Here are some additional dietary tips to remember:
- Increase your consumption of healthy fats, such as omega-3, saturated, and monounsaturated fats.Your body needs health-promoting fats from vegetable sources for optimal functioning. In fact, emerging evidence suggests that healthy fats should make up at least 70 percent of your diet. Some of the best sources include organic butter from raw milk, (unheated) virgin olive oil, coconut oil, raw nuts, avocado.
- Drink pure, clean water. Simply swapping out all the sweetened beverages like sodas and fruit juices for pure water can go a long way toward improving your health. The best way to gauge your water needs is to observe the color of your urine (it should be light pale yellow) and the frequency of your bathroom visits (ideally, this is around seven to eight times per day).
- Add fermented foods to your meals. The beneficial bacteria in these healthful foods can support your digestion and provide detoxification support, which helps lessen the fructose burden on your liver. Some of the best choices include organic yogurt and fermented vegetables.

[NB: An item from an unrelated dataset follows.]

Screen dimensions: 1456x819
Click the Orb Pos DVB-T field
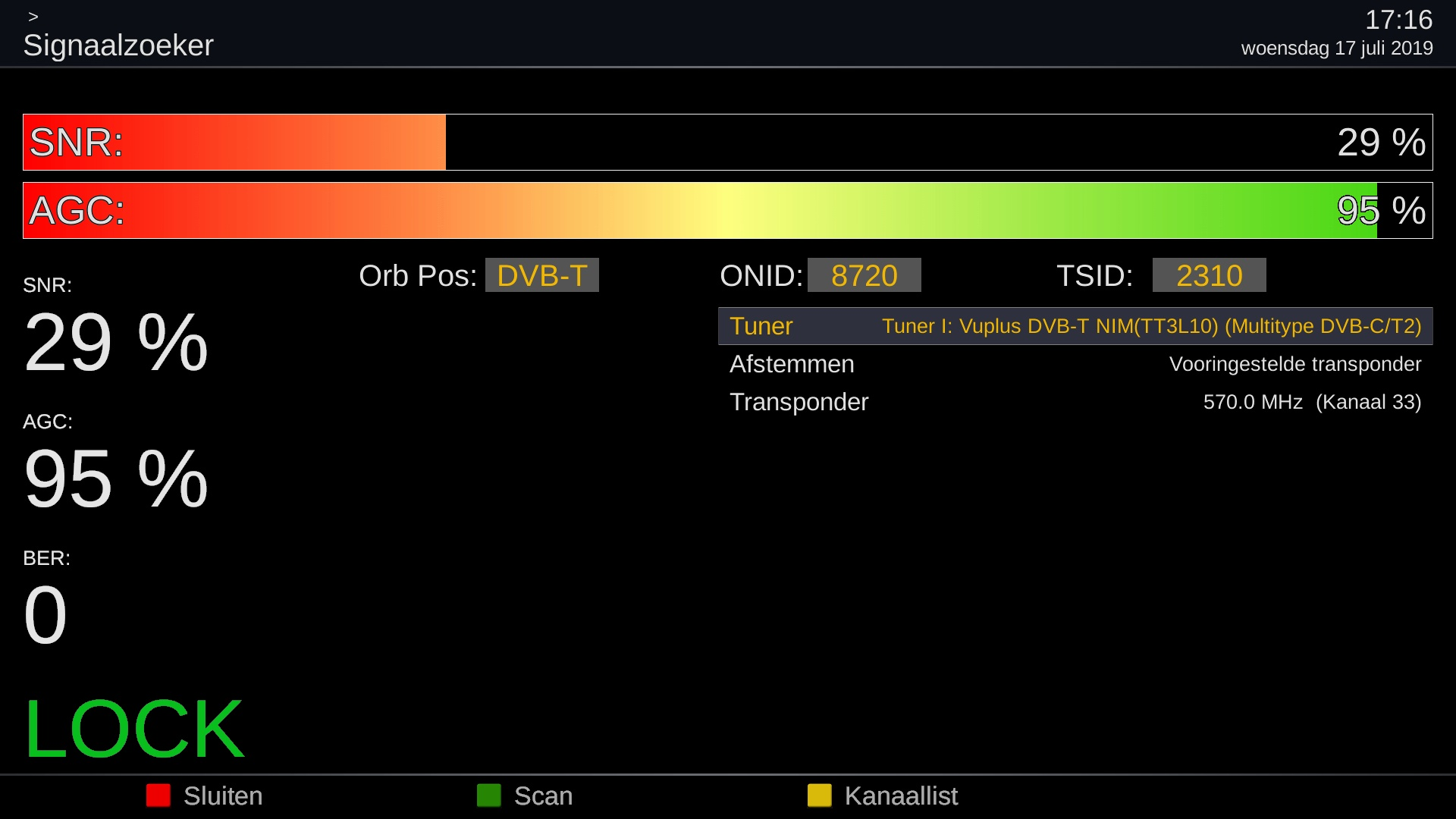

HOW TO CURB SUGAR CRAVING/SUBSTITUTE FOR SUGAR
An excellent and easily available substitute for sugar is jaggery which does not contain any chemicals. Similarly, honey, molasses, sugarcane juice, dates are also better substitutes for sugar.
Benefits of Jaggery
- Rapid physical growth and strengthening of bones in children after giving them proper proportion of peanuts and jaggery :Calcium is present in jaggery, hence, it is good and beneficial for children; but, it should be eaten in appropriate proportion only. This is because there is a chance of getting infected with worms if eaten in excess. If children are regularly made to eat peanuts and jaggery in appropriate amounts, their growth will be rapid. Bones become strong and body remains healthy.
- Consumption of jaggery and roasted gram by women helps in alleviating iron deficiency in them :Normally, it is observed that women suffer from iron deficiency. This is caused by their menstrual cycle. However, if women eat roasted gram with jaggery, this problem gets alleviated and they do not feel any weakness, as the level of haemoglobin increases.
- Jaggery is a very good medicine for cardiac problems and an adequate level of haemoglobin is maintained in the blood by eating jaggery :Jaggery has vitamin ‘B’ in greater proportion. This makes it beneficial for mental health. Potassium is good for cardiac ailments. It can be acquired naturally by eating jaggery. This means that jaggery is a good medicine for cardiac ailments. Eating jaggery is good for anaemic patients also the proportion of haemoglobin in blood that is lost due to excessive bleeding is restored by consuming jaggery.